[In eigener Sache] Das alte Jahr ist vorüber und es wird Zeit, diesen Blog wieder zu befüllen, was ich in letzter Zeit (zugegeben) vernachlässigt habe. Vom 2.-6. Jänner war ich im Printjournalismus der Medienwerkstatt der sj-Linz in Deutschlandsberg, wo der ein oder andere interessante Artikel zustande kam, den ich nicht vorenthalten möchte.[/]
Warum sich die SPÖ von der ÖVP über den Tisch ziehen lässt und was sich ändern muss, erklärt Josef Wallner. Der kernige Steirer ist Jurist und seit zehn Jahren SPÖ-Bürger_innenmeister von Deutschlandsberg.
2010 ist wieder ein Superwahljahr. In Oberösterreich ist die Wahl bekanntlich schlecht ausgefallen. Haben Sie jetzt Angst vor der Landtagswahl in der Steiermark?

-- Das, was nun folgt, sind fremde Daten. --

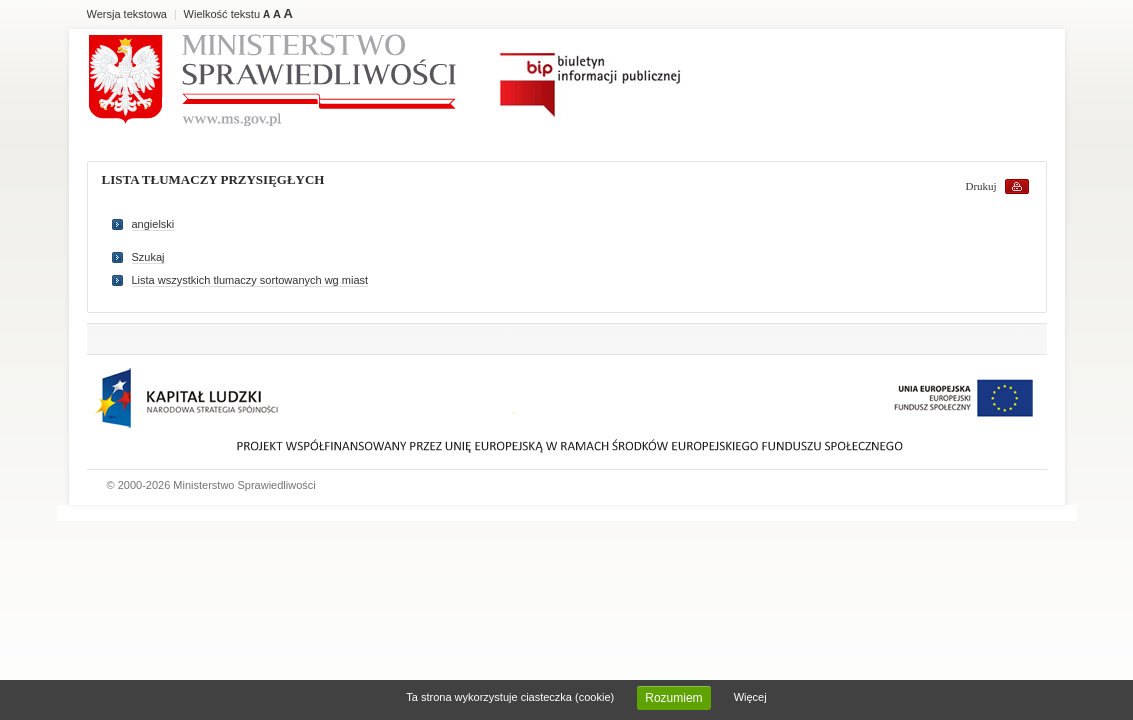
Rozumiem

Wir stehen dem Ganzen noch ein bisschen näher, da bei uns im März Gemeinderatswahlen sind. Das heißt, wir sind zweifach betroffen. Die Gemeinderatswahlen betreffen uns in Deutschlandsberg noch mehr, aber Landtagswahlen sind natürlich auch sehr wichtig. Erstere sind jetzt ganz aktuell, da man hier den persönlichen Kontakt mit den Wähler_innen suchen kann. Ich bin ja jetzt gerade auf Hausbesuchstour. Das heißt, ich habe bis jetzt jedes Mal alle Wähler_innen besucht, das sind insgesamt 4300. Da bin ich über zwei Monate unterwegs und deshalb haben wir auch bei den letzten Gemeinderatswahlen fast 73% der Stimmen erzielt. Auf Landesebene ist das Ganze natürlich noch schwieriger. Da wird es ein Kopf-An-Kopf-Rennen zwischen SPÖ und ÖVP geben. Natürlich wird auch die Koalitionsfrage danach spannend, weil ich kaum glaube, dass eine Partei über die 50% kommen wird. Was in der Steiermark noch dazukommt ist, dass die handelnden Spitzenkandidaten Voves und Schützenhofer nicht mehr miteinander können und eigentlich auch nie miteinander gekonnt haben. Das heißt auch, dass es eine Koalition in dieser Form auch nicht mehr gibt, was wiederum bedeutet, dass sich beide Großparteien einer Dritten bedienen müssen. Dass Rot-Blau kommt, glaube ich eher nicht, Schwarz-Blau ist hier wesentlich wahrscheinlicher. Das heißt in der Steiermark steht wirklich viel am Spiel und es ist auch nicht einmal sicher, dass Franz Voves der nächste Landeshauptmann wird.